Lessee... 600 euros is about 500 quid (actually slightly more) at today's exchange rate. With that information in hand, and judging by the GBP prices on a certain major High Street chain's website, your "good phone" appears to be everyone else's "this year's top-of-the-line phone". The only company with more than one model at or above £499.99 SIM-free is Apple.

Heilmann: The Fox is out of the bag #FirefoxOS

Posted Jul 2, 2013 10:43 UTC (Tue) by epa (subscriber, #39769) [Link] (1 responses)

The top of the line Blackberry was 320x240 not so long ago, IIRC. And you could read your mail, make calls, and browse the web. Web browsing is hard because of the incontinence of page authors putting up navigation bars, advertisements, pointless graphics and so on - but that problem doesn't entirely go away when you have more pixels, since you still have a small physical screen.

Ironically, the smaller the screen resolution, the more you really need native apps rather than web pages. While it's possible to write websites that are fast and usable on a 320x240 display, nobody really bothers to. A native app by definition is written to be usable on that particular hardware.

Heilmann: The Fox is out of the bag #FirefoxOS

Posted Jul 3, 2013 10:37 UTC (Wed) by Lennie (guest, #49641) [Link]

That is the whole point of HTML/CSS you can make apps that scale from a large to a small screen and support both mouse/keyboard and touch navigation.
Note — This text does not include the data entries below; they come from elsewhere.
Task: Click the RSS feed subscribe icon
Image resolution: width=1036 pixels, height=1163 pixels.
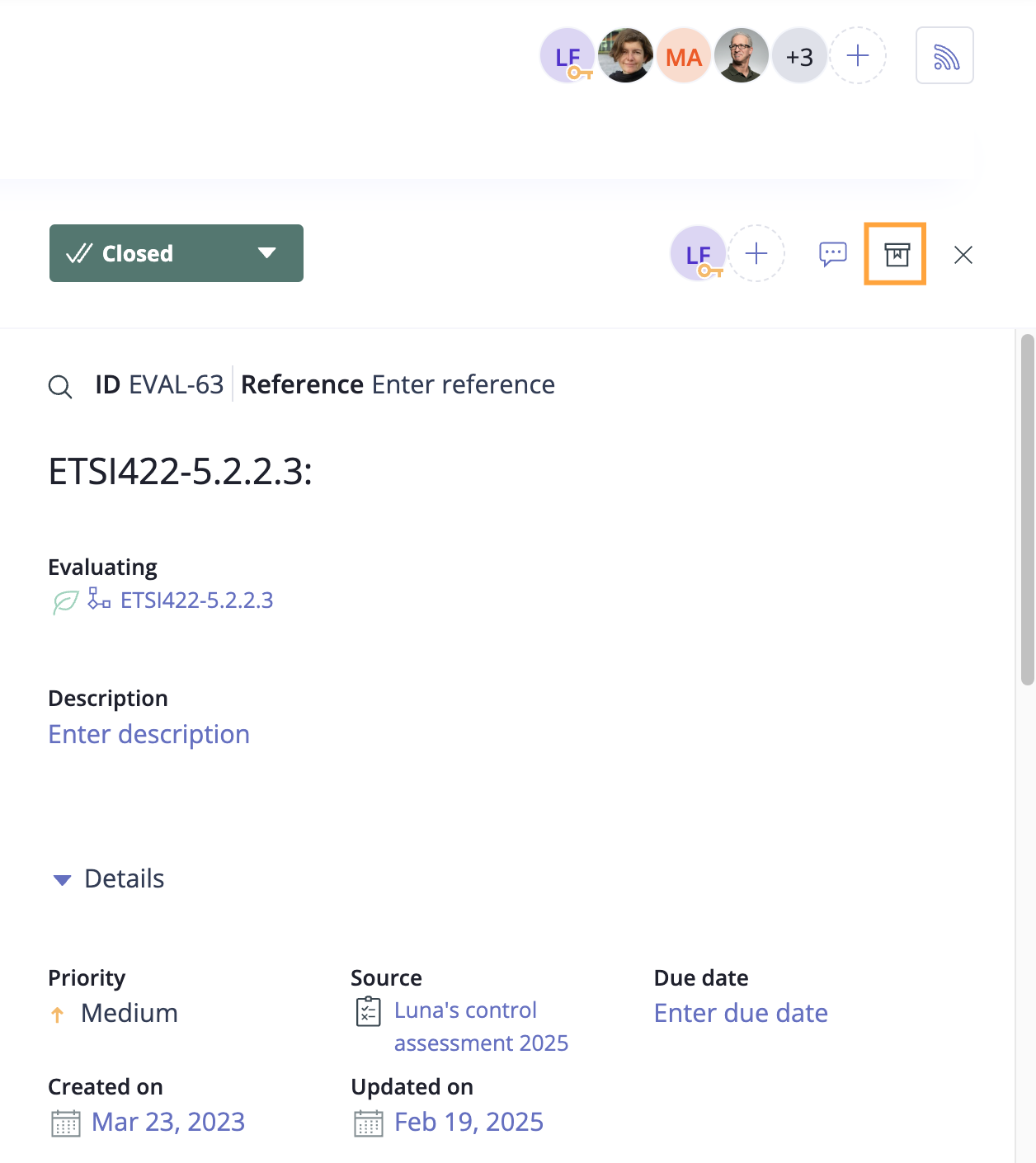Action: coord(944,56)
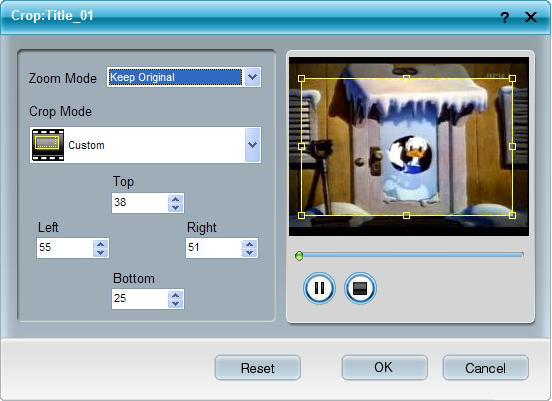Stop the video preview
This screenshot has width=552, height=401.
(x=360, y=288)
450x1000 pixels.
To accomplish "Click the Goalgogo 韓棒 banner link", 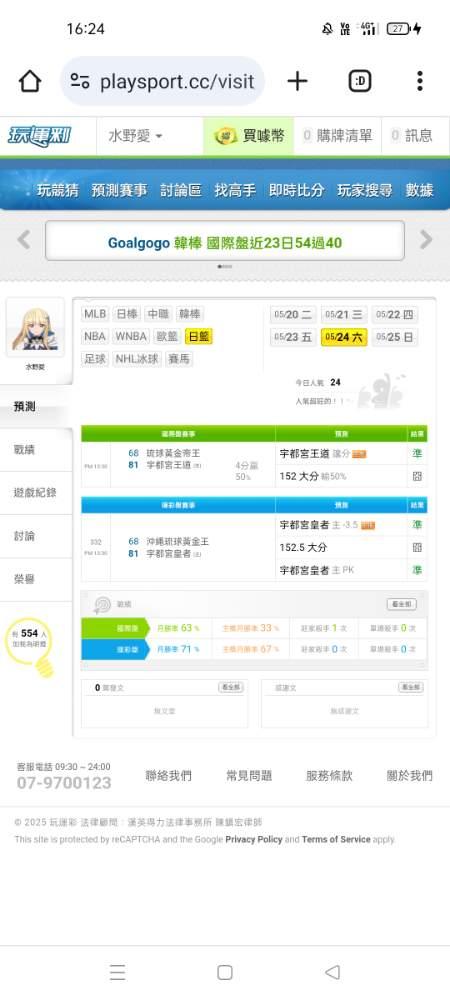I will (x=224, y=242).

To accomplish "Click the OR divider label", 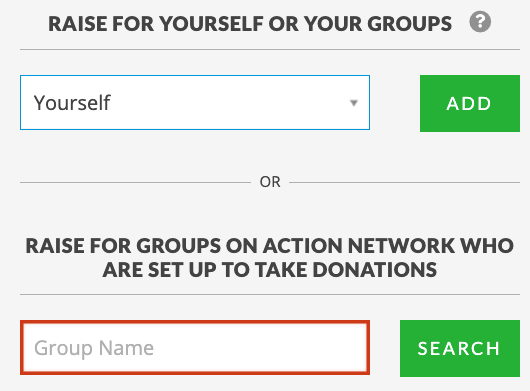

Yes, there is a large part of the web which does not yet do that, but the apps are mobile optimized websites/webapps.

It is worse that their are no search engines for native app content.

Heilmann: The Fox is out of the bag #FirefoxOS

Posted Jul 2, 2013 13:39 UTC (Tue) by pboddie (guest, #50784) [Link]

Some people want it all: a cheap phone, the latest and greatest in screen, processor and storage technology, millions of "apps", a sensor for everything and free services to keep it all entertaining. Some people even want the ethically important stuff, too, like responsible sourcing and manufacturing (Fairphone) or hardware that isn't hostile to Free Software (GTA04, perhaps), but usually this is the first thing thrown overboard when the screen on the device in question isn't "3D hyper-retina" or whatever the buzzwords of the day might be.

So: cheap, good, ethical, available. Pick maybe three of the four!

Meanwhile, as far as "apps" are concerned, one very good reason for bringing Web technologies into the picture is that it lets organisations target devices without having to get into the development silo around the popular mobile platforms. If you're already doing vanilla Web development, there's a chance you won't need to either get up to speed yourself in Java/Android or Objective-C/iOS and all the pitfalls, or to pay someone good money to do a mediocre job on your behalf.

Heilmann: The Fox is out of the bag #FirefoxOS

Posted Jul 2, 2013 22:01 UTC (Tue) by dskoll (subscriber, #1630) [Link]

Also, considering good phones cost at least 600 euros

Where do you shop? I purchased a very nice Nokia N900 for less than 200 euros from eBay and in my opinion, it's far superior to any Android phone out there.

You can even get new Android phones for much less than 600 euros where I live (Canada; maybe CAD $300 or so for a decent Samsung Galaxy.)

Heilmann: The Fox is out of the bag #FirefoxOS

Posted Jul 3, 2013 9:19 UTC (Wed) by mpr22 (subscriber, #60784) [Link]

Also, considering good phones cost at least 600 euros

EUR600 is approximately £500. For £500, I can get not merely a good smartphone, but at least some of the latest top-of-the-line smartphones (a few creep as high as £600, and there's one insane outlier at £1000). I can get last year's top-of-the-line smartphone for about £380, and that phone's slightly-cut-down little brother (which is still better than 2010's top-of-the-line smartphones) for about £250.

And those are the SIM-free (i.e. unsubsidized) prices.